• **Action item**: In the listing below, find every line with the string "screenshot" and pull it out.

-*-

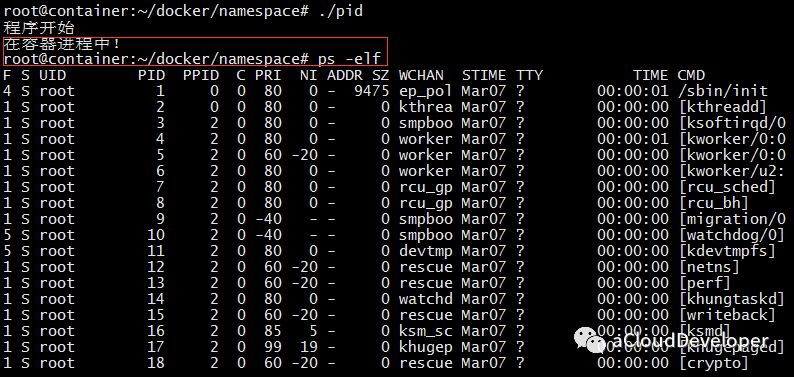Click the PPID column header
The image size is (794, 377).
201,75
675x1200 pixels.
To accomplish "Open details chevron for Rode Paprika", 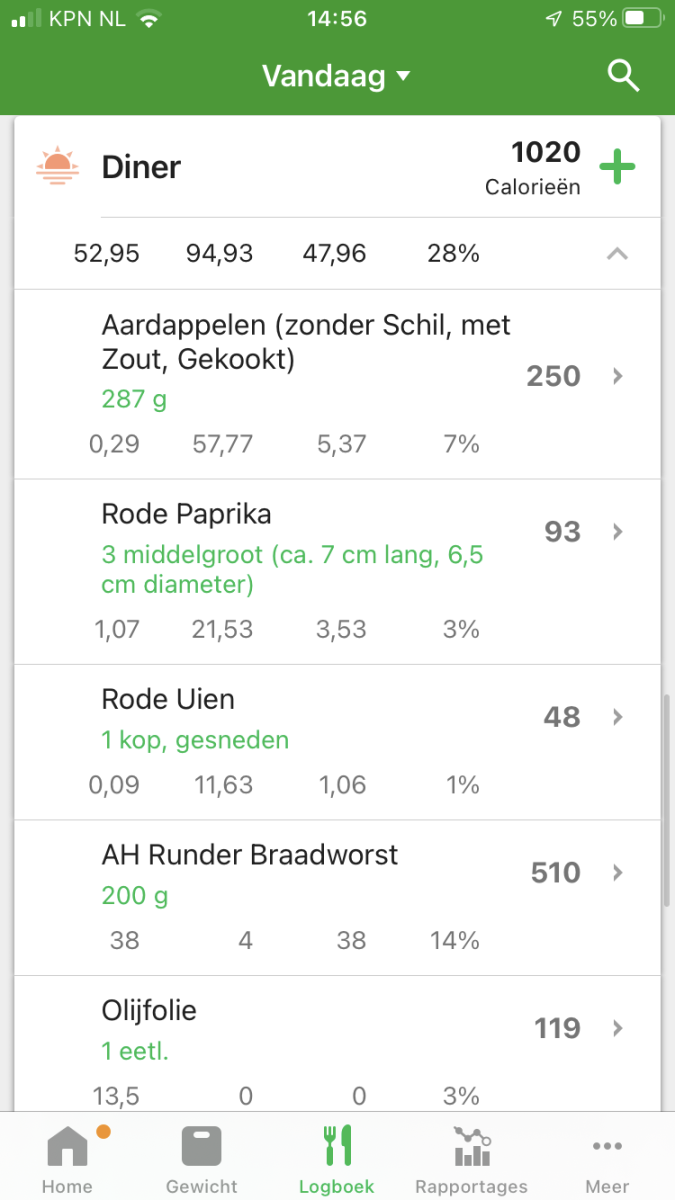I will 617,532.
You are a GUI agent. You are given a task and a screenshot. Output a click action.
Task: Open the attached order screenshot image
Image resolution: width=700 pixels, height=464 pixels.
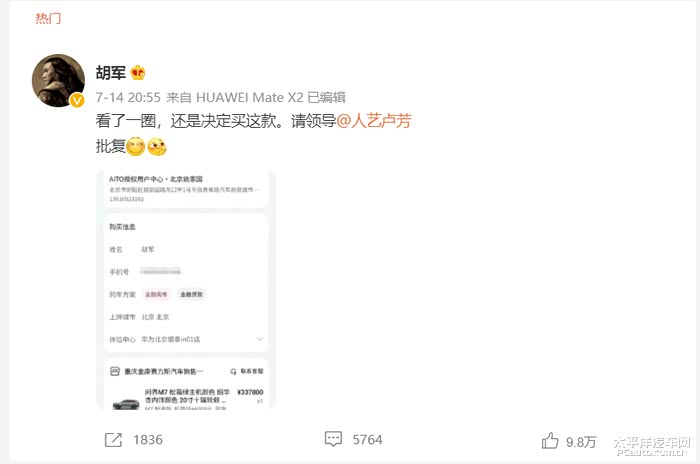pos(184,289)
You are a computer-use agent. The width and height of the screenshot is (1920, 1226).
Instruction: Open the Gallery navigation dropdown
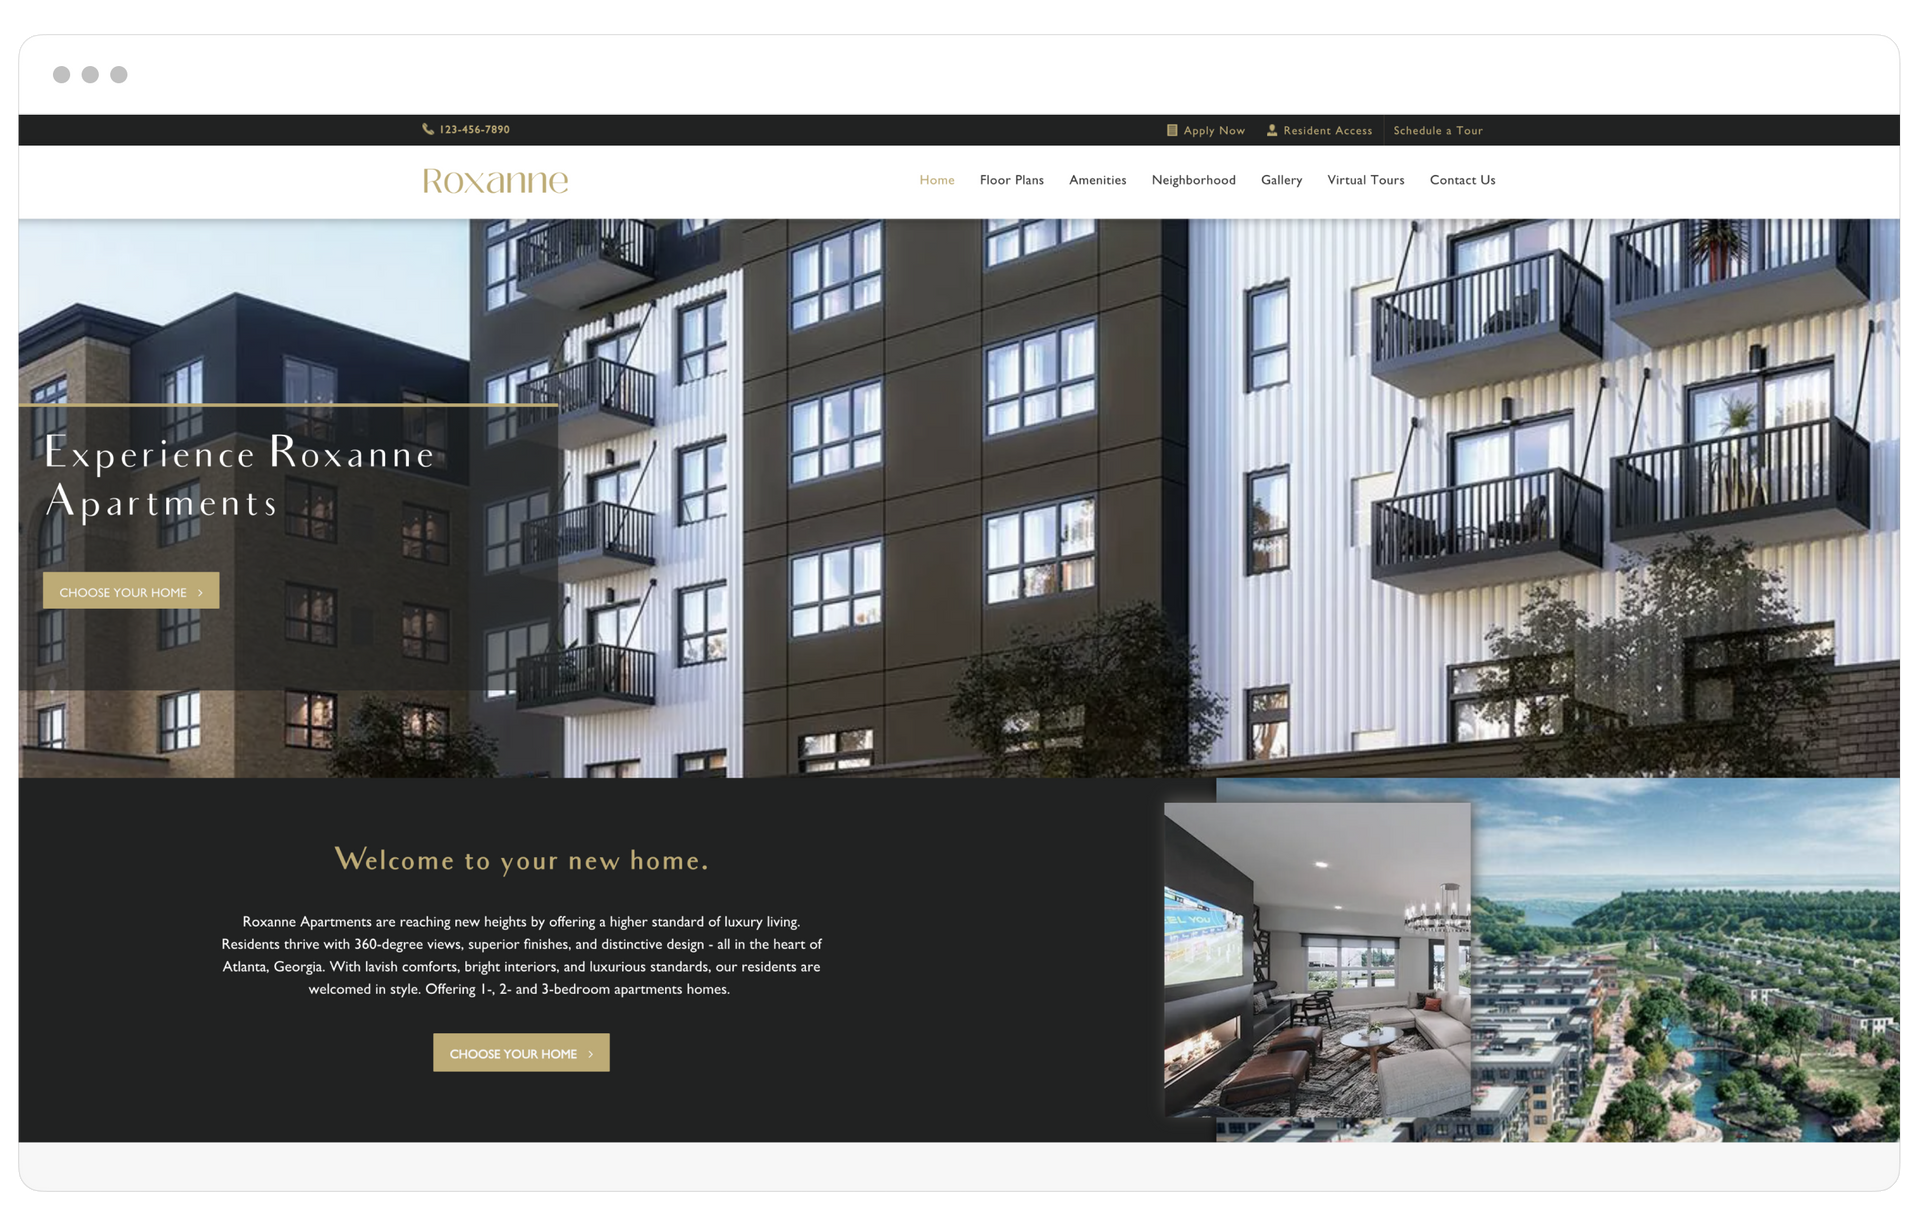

-*-

• **Solution**:
You are a GUI agent. You are given a task and a screenshot. Output a click action.
Task: Open the attached order screenshot image
You are a computer-use agent. The width and height of the screenshot is (1920, 1226).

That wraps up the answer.